Several other companies specializing in prepaid and RDC have homed in on this new business opportunity. Chexar appears to be unique in its use of image capture, storage and analysis tools to guarantee funds availability on mobile check deposits to consumers' prepaid cards. It is not unique, however, in leveraging the utility of check information. (See the sidebar accompanying this article, "Riding checks into the future.")
Leekley said service offerings like Spyke illustrate the value of check information beyond dollars and cents. "Automating check data and simplifying the application of data related to the payments is where the industry is headed," he said.
Leekley said RDC - in particular mobile check deposit applications - is well suited to merchants. Jeffrey Mack agrees. Mack is President and CEO of Cachet Financial Solutions, a Minneapolis-based firm specializing in RDC solutions. In July 2012, Cachet rolled out the Select Business Tablet to enable merchants to manage their businesses from the road. It supports remote check deposits and sophisticated management tools, such as the ability to track and supervise employees' deposit activities.
But RDC hasn't garnered significant interest from ISOs. "It is very difficult to get [ISOs] excited about RDC," said Jerry Frederico, National Sales Product Manager at ProfitStars, a subsidiary of technology giant Jack Henry & Associates. "There just isn't enough revenue in it to match up to what they can make on a Visa or MasterCard" merchant.
There needs to be something more, such as additional business tools, to dress up RDC. Payroll services are one option. "A combination that makes enough of a difference to move the needle," Frederico said.
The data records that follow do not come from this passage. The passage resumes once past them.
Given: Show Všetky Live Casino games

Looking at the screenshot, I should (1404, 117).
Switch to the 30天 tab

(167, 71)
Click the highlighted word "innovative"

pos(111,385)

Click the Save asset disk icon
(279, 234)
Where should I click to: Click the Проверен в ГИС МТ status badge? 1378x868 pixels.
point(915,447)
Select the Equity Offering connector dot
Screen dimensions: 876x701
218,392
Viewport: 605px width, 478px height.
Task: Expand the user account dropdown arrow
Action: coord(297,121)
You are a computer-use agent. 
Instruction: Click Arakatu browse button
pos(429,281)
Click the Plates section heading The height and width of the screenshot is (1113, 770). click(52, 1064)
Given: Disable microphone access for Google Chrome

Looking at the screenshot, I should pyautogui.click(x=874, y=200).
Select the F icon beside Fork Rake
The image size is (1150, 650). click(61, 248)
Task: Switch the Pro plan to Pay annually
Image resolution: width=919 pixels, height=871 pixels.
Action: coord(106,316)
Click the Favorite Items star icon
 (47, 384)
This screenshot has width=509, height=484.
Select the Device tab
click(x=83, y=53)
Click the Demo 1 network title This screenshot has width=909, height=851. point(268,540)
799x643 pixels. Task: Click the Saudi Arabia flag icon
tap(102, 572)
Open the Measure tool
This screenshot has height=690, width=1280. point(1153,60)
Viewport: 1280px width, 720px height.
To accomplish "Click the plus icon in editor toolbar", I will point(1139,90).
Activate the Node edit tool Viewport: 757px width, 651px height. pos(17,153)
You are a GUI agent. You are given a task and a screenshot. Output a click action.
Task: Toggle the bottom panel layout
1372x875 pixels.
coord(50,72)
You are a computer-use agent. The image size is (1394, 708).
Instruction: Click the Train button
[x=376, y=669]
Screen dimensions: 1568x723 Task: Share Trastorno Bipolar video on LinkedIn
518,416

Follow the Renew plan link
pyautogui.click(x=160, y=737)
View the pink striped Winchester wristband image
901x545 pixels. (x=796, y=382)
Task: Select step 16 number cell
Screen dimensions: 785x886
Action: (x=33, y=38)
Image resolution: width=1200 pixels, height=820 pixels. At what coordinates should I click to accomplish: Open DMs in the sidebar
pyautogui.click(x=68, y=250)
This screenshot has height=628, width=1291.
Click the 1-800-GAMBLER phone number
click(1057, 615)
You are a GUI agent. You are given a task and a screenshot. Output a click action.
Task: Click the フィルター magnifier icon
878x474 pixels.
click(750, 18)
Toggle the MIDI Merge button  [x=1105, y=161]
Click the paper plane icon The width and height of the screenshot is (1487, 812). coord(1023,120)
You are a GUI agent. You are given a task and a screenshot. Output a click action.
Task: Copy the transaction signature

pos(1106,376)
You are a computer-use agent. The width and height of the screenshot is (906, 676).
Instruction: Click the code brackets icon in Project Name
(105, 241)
O.B. Rawls, Senior Vice President for TASQ Technology Inc., First Data Corp.'s equipment sales unit, concurred. "It's a different kind of product," Rawls said of RDC. "It's a three- or four-visit sale, and there's less money in it for them." Rawls said that after failing to ignite interest for mobile RDC with ISOs, TASQ began marketing to financial institutions, with great success. "Banks do a better job of selling this because it's in their best interests to keep customers out of their branches," Rawls said. This is no small consideration. The consultancy Celent LLC recently surveyed small to midsize businesses and found that 90 percent accept check payments and that more than seven out of 10 frequent their banks between one and three times a week to deposit checks. Celent Senior Analyst Bob Meara said his analysis suggests 20 million small businesses in the United States accept about 3.6 billion check payments each year.
Digital Check Corp. tried to find ISO partners to resell its scanners, with little success, according to Gainer. Merchants, on the other hand, seem to like the concept of remote check deposits, he added.
"We're seeing retailers implementing remote deposit in the back office," Gainer said, for example, for items taken in at the POS or as bill payments. In many instances, these businesses are being identified by branch personnel. "The banks are zeroing in on this," Gainer said. "Merchants are being reached in part based on the frequency of trips they make to a branch."
And then there are the television ads that mega-banks like JPMorgan Chase & Co. and Citibank N.A. began running this year touting mobile check deposit. "It's cool now," Rawls said.